■ **Input for this task**:
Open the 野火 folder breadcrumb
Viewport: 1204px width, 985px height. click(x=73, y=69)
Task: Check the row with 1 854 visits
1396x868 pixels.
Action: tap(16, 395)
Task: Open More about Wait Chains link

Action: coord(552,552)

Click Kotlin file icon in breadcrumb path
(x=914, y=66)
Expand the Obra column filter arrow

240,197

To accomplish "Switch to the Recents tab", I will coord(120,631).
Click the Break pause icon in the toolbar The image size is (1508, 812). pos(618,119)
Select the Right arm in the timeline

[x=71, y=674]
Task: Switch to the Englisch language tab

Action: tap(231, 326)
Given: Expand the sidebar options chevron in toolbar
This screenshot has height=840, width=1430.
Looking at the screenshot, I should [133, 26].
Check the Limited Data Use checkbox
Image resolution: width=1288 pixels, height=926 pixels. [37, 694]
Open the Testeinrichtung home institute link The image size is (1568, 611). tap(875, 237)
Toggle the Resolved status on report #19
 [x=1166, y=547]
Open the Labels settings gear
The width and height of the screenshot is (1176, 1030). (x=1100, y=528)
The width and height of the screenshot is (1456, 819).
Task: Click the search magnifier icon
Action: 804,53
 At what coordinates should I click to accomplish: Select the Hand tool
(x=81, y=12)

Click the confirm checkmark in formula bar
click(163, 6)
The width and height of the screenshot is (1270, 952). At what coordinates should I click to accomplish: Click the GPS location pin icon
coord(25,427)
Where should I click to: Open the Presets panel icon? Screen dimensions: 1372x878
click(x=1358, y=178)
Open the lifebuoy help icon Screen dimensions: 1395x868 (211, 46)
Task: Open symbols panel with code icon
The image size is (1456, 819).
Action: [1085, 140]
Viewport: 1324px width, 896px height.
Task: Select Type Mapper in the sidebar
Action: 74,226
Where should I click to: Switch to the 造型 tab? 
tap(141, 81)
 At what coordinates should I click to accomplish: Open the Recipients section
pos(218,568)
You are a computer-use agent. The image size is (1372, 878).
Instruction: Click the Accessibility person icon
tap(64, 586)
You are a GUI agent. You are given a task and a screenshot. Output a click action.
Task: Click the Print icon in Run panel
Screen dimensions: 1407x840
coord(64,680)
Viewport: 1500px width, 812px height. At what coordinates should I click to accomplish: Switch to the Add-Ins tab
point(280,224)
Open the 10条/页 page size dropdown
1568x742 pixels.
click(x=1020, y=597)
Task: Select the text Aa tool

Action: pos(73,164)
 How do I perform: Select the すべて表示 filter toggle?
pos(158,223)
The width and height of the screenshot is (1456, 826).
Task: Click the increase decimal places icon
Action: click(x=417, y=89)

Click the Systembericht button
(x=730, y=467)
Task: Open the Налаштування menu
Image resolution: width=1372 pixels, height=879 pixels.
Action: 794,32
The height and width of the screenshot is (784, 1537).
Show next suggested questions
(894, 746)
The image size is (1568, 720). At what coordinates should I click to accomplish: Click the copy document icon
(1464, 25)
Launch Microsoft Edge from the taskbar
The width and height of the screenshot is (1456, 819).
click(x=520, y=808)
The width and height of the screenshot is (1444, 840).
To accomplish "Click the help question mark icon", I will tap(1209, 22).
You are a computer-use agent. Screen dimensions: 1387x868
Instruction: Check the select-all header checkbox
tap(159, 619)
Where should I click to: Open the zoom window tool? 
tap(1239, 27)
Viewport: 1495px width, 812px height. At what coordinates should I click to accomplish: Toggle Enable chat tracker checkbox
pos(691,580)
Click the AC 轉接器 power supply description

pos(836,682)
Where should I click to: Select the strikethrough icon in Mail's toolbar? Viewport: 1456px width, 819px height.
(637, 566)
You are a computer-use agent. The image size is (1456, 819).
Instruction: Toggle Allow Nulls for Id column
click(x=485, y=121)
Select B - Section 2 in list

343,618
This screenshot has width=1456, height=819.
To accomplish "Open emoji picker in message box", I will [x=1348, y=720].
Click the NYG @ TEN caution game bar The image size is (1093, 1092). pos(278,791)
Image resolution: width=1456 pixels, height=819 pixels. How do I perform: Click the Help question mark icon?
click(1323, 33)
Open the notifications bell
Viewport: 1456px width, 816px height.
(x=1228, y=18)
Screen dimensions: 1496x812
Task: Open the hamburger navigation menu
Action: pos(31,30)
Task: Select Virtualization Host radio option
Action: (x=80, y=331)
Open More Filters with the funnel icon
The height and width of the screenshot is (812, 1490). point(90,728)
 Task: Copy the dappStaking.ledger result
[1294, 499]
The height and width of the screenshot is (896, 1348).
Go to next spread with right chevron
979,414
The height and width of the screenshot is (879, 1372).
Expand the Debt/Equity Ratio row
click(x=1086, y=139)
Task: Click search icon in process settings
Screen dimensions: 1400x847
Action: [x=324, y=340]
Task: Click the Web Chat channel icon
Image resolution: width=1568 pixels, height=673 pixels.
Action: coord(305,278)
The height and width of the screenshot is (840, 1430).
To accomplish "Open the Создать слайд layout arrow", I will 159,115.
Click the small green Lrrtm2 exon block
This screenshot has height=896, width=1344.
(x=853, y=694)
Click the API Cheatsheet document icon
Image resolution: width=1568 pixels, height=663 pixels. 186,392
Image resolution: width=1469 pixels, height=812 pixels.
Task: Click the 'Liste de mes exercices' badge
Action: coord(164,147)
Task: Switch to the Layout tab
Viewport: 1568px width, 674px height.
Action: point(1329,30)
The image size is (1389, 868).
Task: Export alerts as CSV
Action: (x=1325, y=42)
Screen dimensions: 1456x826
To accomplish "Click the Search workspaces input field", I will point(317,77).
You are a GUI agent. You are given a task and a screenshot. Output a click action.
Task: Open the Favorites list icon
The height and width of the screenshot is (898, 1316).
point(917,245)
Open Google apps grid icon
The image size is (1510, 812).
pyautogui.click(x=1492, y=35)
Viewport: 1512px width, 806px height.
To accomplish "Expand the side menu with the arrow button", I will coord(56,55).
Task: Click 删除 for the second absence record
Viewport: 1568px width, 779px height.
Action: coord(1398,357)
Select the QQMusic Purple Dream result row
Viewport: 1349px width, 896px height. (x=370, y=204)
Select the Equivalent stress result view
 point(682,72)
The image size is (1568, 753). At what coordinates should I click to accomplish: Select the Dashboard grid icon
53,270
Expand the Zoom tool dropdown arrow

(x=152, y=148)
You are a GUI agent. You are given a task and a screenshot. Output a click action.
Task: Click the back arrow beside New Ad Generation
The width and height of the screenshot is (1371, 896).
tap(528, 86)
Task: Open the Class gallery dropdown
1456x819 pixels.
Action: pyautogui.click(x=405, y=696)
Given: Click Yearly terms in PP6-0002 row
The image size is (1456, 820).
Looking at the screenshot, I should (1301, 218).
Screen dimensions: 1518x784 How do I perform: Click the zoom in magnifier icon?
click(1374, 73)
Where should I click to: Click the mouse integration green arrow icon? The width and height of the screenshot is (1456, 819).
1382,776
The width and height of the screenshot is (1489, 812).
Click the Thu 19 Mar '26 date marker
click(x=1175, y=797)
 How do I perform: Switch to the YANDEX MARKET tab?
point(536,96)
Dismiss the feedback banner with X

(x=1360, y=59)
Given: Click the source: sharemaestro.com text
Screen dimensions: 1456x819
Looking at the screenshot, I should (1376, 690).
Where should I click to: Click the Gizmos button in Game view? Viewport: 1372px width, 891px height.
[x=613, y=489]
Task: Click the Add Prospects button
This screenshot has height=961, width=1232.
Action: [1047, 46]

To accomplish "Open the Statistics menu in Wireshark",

■ **Work to complete**: An exact copy is required of each line from the one containing "Click the Thu 19 Mar '26 date marker" through the last line of the material, and of no other line.

■ **Response below**:
Click the Thu 19 Mar '26 date marker
click(x=1175, y=797)
 How do I perform: Switch to the YANDEX MARKET tab?
point(536,96)
Dismiss the feedback banner with X

(x=1360, y=59)
Given: Click the source: sharemaestro.com text
Screen dimensions: 1456x819
Looking at the screenshot, I should (1376, 690).
Where should I click to: Click the Gizmos button in Game view? Viewport: 1372px width, 891px height.
[x=613, y=489]
Task: Click the Add Prospects button
This screenshot has height=961, width=1232.
Action: [1047, 46]

To accomplish "Open the Statistics menu in Wireshark",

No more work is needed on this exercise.